Saved entries:
============

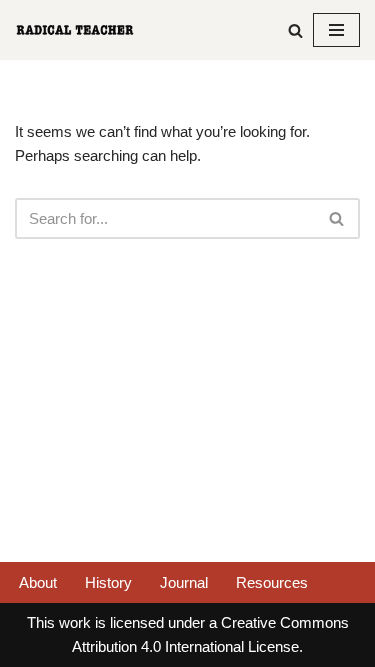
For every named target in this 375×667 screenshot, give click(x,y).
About (38, 582)
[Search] (295, 30)
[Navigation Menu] (336, 30)
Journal (184, 582)
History (108, 582)
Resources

============

Task prompt: Transcribe the entries above word for word, but leave every picture out of your copy.

Solution to this exercise:
For every named target in this 375×667 screenshot, give click(x,y).
About (38, 582)
[Search] (295, 30)
[Navigation Menu] (336, 30)
Journal (184, 582)
History (108, 582)
Resources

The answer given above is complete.